About this exercise
For the material that follows, return exactly the lines from the one with "Show info for self-consumed solar gauge" through the one with "The height and", both ends included.
------ Record excerpts ------
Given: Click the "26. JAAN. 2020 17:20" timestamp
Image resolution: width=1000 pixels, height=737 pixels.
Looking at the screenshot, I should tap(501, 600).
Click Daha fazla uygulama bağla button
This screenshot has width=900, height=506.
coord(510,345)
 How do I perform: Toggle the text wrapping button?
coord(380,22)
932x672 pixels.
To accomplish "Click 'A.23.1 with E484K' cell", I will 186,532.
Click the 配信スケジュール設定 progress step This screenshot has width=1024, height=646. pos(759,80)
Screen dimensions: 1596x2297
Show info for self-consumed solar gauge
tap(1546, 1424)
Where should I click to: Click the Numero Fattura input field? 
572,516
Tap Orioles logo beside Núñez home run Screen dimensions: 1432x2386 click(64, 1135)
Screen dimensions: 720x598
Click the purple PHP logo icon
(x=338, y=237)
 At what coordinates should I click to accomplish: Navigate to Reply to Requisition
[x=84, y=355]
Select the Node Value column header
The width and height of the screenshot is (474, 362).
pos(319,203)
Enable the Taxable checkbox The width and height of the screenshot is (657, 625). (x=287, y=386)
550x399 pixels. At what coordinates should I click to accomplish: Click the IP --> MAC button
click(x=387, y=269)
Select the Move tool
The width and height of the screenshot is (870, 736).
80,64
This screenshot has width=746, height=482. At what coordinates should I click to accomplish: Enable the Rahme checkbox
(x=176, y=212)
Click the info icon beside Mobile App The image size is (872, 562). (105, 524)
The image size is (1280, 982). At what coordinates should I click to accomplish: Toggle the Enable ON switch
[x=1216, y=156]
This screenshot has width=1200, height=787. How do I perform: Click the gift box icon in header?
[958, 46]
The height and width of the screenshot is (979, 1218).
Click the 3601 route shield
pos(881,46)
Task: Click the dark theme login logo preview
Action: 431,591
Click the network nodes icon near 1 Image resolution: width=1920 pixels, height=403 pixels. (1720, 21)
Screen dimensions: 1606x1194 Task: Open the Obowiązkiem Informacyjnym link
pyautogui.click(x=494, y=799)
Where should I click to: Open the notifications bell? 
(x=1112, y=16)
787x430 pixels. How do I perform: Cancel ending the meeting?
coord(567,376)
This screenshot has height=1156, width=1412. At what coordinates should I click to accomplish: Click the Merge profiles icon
------
Task response
Show info for self-consumed solar gauge
tap(1546, 1424)
Where should I click to: Click the Numero Fattura input field? 
572,516
Tap Orioles logo beside Núñez home run Screen dimensions: 1432x2386 click(64, 1135)
Screen dimensions: 720x598
Click the purple PHP logo icon
(x=338, y=237)
 At what coordinates should I click to accomplish: Navigate to Reply to Requisition
[x=84, y=355]
Select the Node Value column header
The width and height of the screenshot is (474, 362).
pos(319,203)
Enable the Taxable checkbox The width and height of the screenshot is (657, 625). (x=287, y=386)
550x399 pixels. At what coordinates should I click to accomplish: Click the IP --> MAC button
click(x=387, y=269)
Select the Move tool
The width and height of the screenshot is (870, 736).
80,64
This screenshot has width=746, height=482. At what coordinates should I click to accomplish: Enable the Rahme checkbox
(x=176, y=212)
Click the info icon beside Mobile App The image size is (872, 562). (105, 524)
The image size is (1280, 982). At what coordinates should I click to accomplish: Toggle the Enable ON switch
[x=1216, y=156]
This screenshot has width=1200, height=787. How do I perform: Click the gift box icon in header?
[958, 46]
The height and width of the screenshot is (979, 1218).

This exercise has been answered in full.